El aforo ha sido reducido no ya por el desinterés natural que tiene el
pueblo por su teatro sino por un tercero implícito en todo esto: el
virus. El teatro sabe bien del pacto de doble interlocución: un
personaje A le dice algo a un personaje B pero su destinatario real es el
espectador, C. En todas nuestras acciones de este período de recién
vueltos al teatro está ese fantasma que nos recorre. Todo lo que se dice
empieza a ser leído en esa clave. El acompañamiento, sin ir más lejos,
la tenaz resistencia de un hombre a salir de su escueta habitación
resuena distinto en tiempos pandémicos. ¿Cuál es el virus que lo ha
dejado ahí metido? Las habladurías de sus amigos, claro, pero, ¿cómo
resuena eso ahora?
***
Cuento cabezas antes de empezar la función.

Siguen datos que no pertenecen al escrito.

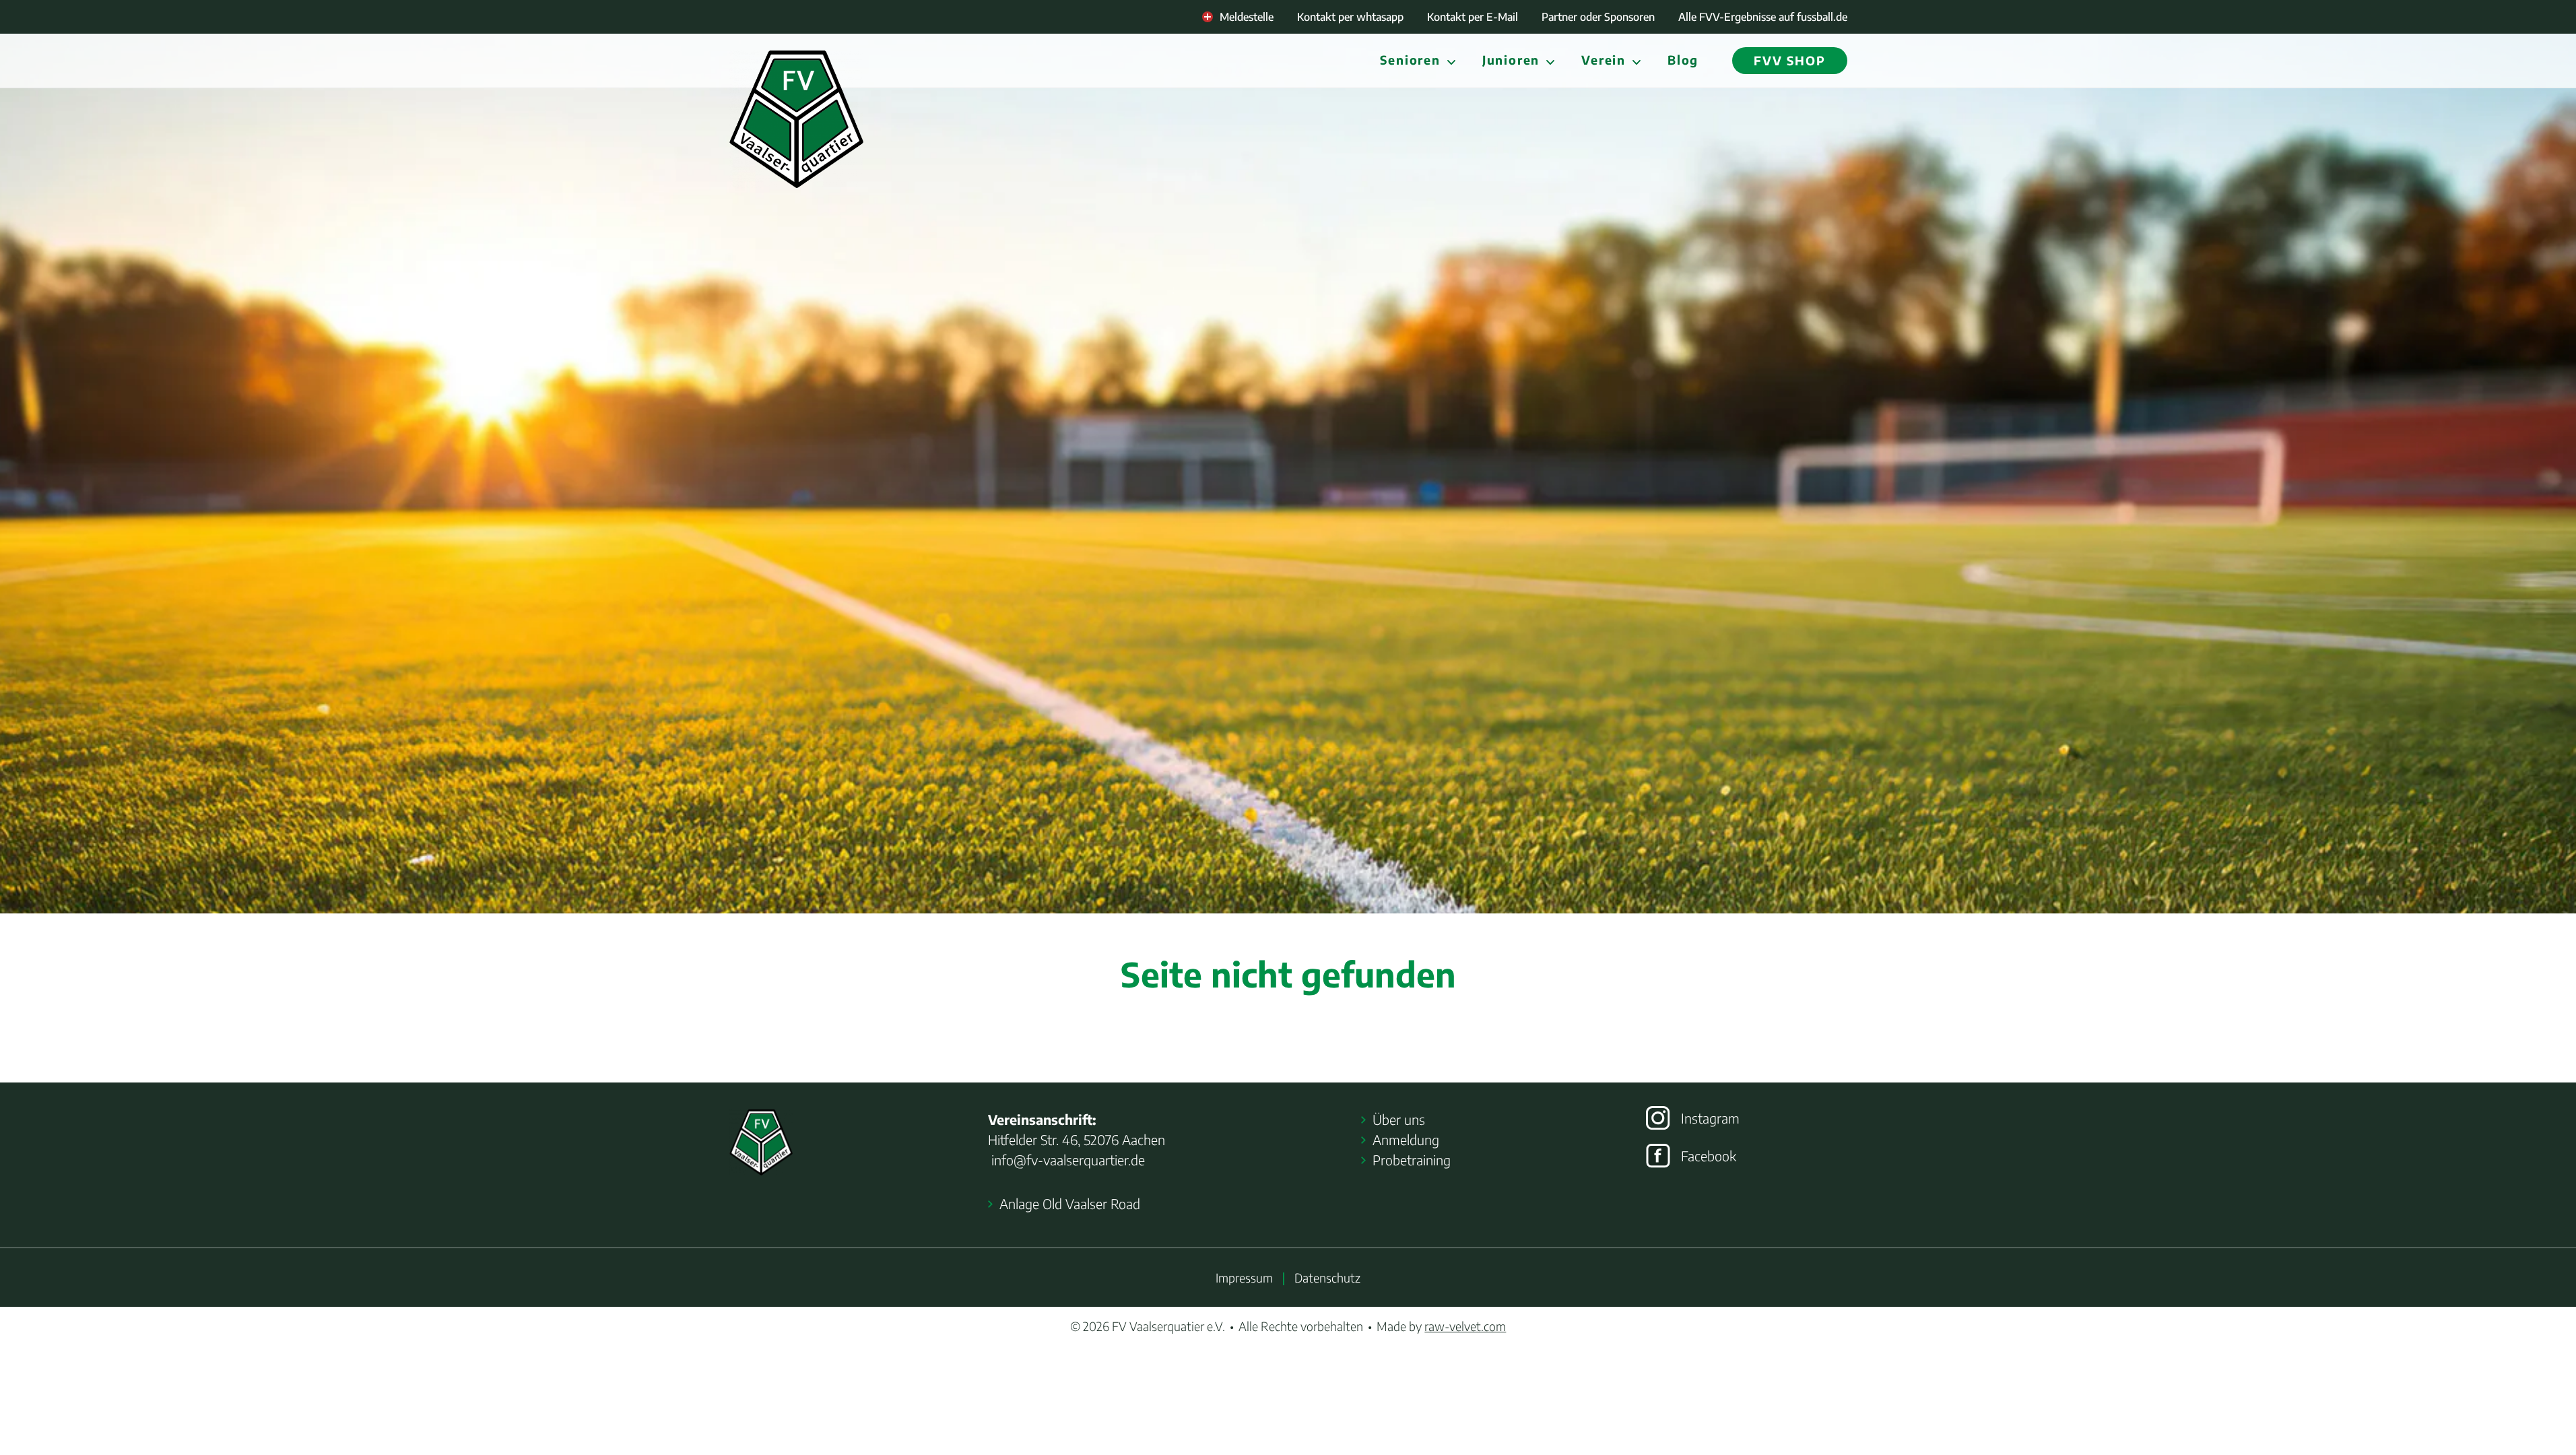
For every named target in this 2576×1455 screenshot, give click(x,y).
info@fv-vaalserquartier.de (1066, 1159)
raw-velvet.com (1465, 1326)
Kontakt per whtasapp (1350, 17)
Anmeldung (1406, 1139)
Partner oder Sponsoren (1598, 17)
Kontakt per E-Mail (1472, 17)
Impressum (1244, 1277)
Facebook (1708, 1155)
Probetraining (1412, 1159)
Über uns (1399, 1119)
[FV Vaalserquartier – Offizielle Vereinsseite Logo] (796, 119)
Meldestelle (1247, 17)
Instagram (1710, 1117)
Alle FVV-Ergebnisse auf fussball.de (1762, 17)
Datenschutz (1327, 1277)
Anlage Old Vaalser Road (1069, 1203)
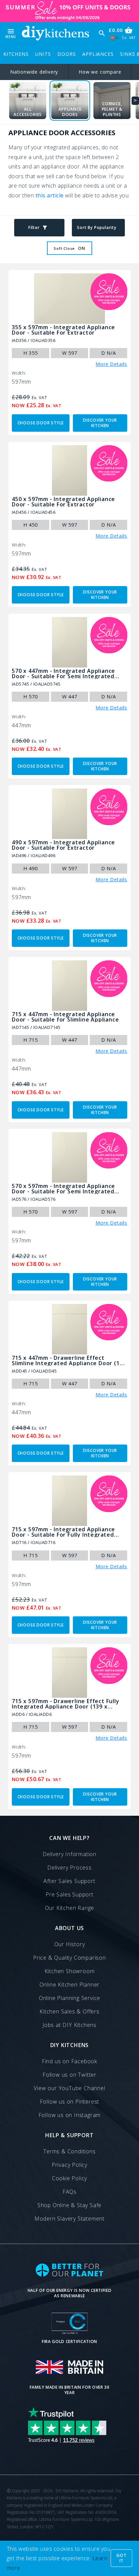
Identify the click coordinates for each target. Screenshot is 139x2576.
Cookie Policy (69, 2178)
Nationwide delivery (34, 72)
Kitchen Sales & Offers (69, 2011)
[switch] (115, 37)
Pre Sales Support (69, 1894)
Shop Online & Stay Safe (69, 2205)
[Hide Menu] (55, 33)
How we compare (100, 72)
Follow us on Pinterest (70, 2101)
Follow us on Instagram (69, 2115)
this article (49, 195)
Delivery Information (69, 1854)
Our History (69, 1944)
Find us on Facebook (69, 2061)
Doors (66, 54)
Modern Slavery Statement (69, 2218)
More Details (111, 364)
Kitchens (15, 54)
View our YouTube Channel (69, 2088)
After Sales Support (69, 1881)
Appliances (97, 54)
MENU (10, 33)
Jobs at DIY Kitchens (69, 2025)
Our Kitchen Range (69, 1908)
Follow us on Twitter (69, 2074)
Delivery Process (69, 1867)
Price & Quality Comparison (69, 1957)
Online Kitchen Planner (69, 1984)
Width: (19, 373)
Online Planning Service (69, 1998)
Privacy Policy (69, 2164)
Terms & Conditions (69, 2151)
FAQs (69, 2191)
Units (43, 54)
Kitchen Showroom (70, 1971)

Somos menos de
cuarenta y debemos ser casi todos invitados. El espacio entre nosotros
impide formar ese clima de inteligencia colectiva que es el público, esa
sabiduría que existe solo en común. Seguimos siendo individuos que
buscamos ver la función y, al mismo tiempo y más que nada, esquivar
el virus.
Somos pocos. Empieza la función.
Ahí sube el telón y sale Brandoni al ruedo, hombre de multitudes
reducido a esa noche y ese público. Yo he visto funciones del comercial
con pocos espectadores, siempre es un poco raro. En el independiente
uno se ha acostumbrado. Los actores populares, esos que saben jugar
con la energía de los espectadores y crear clima de fiesta compartida
se ven aquí distintos. Y además el Brandoni concreto, su condición
política, sus posturas frente a la cuarentena y demás, juegan fuerte.
Pero él no hace nada para enfatizar eso. Está en función de la obra,
soportando el peso enorme de la casi vacía platea y hay algo
conmovedor en verlo. Más allá de que la obra es conocida, esa muestra
de oficio en pugna con la realidad es apasionante.
Los chistes no terminan de entrar bien, ni siquiera se le ha brindado el
baño de aplausos del comienzo con el que el público del comercial
suele recibir a los actores consagrados. Hasta que, en un momento, el
personaje de Brandoni, Tuco, dice que va a ponerse un nombre
artístico, que como cantante de tangos va a llamarse Carlos Bolívar. Y
es ahí cuando uno de los espectadores, en alguna de las diagonales
permitidas, dice en voz alta y audible “bolivariano”. Y ahí nos reímos.
Ahí somos público. Eso que no pueden captar las cámaras, el
sinsentido del momento en el que Brandoni, Simón Bolivar, Hugo
Chávez y la pandemia hacen una mezcla rarísima que nos hace
entender que estamos compartiendo algo que solo existe en ese
momento y en ese lugar. Ese chiste solo existió en presencia.
Explicado no es gracioso y, sin embargo, eso pasó. Fuimos público.
Cuando despertemos, el teatro seguirá allí.